The Board approved a five-year program to include hunting, trapping and aerial shooting by both state employees and the public, if the wolves can be found on -- or lured -- to state or private land, where they can be killed.

There have been suggestions that maybe the state could radio-collar packs and follow them until they strayed off refuge lands to make this easier. Loranger said federal officials aren't going along with that idea, either, because it would violate refuge management mandates.

"We have a very wide range of range of mandates," he said. "One of them is … to maintain biological integrity and diversity. It's inconsistent with the state's mandates for intensive management."

Loranger added that he fully understood why the board did what it did. The Board of Game, he said, appears to be trying to do its best to adhere to its interpretation of state law.

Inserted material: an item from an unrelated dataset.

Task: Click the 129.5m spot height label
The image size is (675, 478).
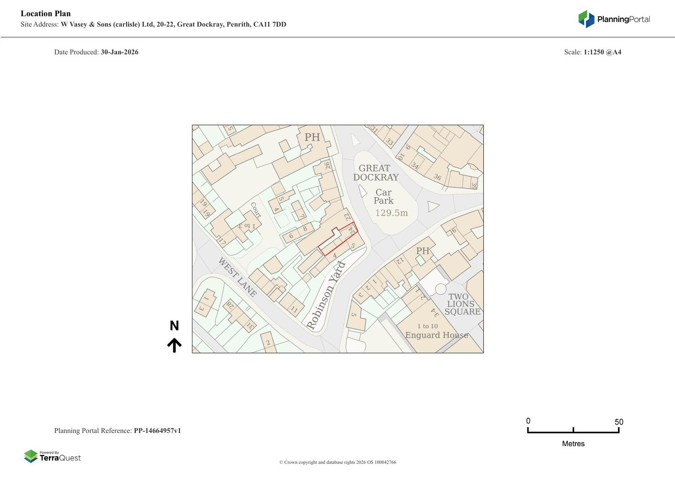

The refuge, he said, is doing the same thing, only with federal law. "We do work under different mandates," Loranger said.

Some federal officials, however, are wondering what happened after they were led to believe state wildlife biologists had concluded aerial wolf control on the Kenai wouldn't be worth the effort -- or the political fallout.

Apparently, the views of local biologists were over-ridden by their bosses in Juneau, led by disgraced Wildlife Division Director Corey Rossi. Rossi quit his job last week after being charged with 12 counts of illegal hunting. The charges revolve around his own, personal predator-control program. He apparently invited out-of-state hunters north to shoot black bears, another moose predator, and then claimed their kills as his own. State attorneys have charged he broke a whole bunch of laws.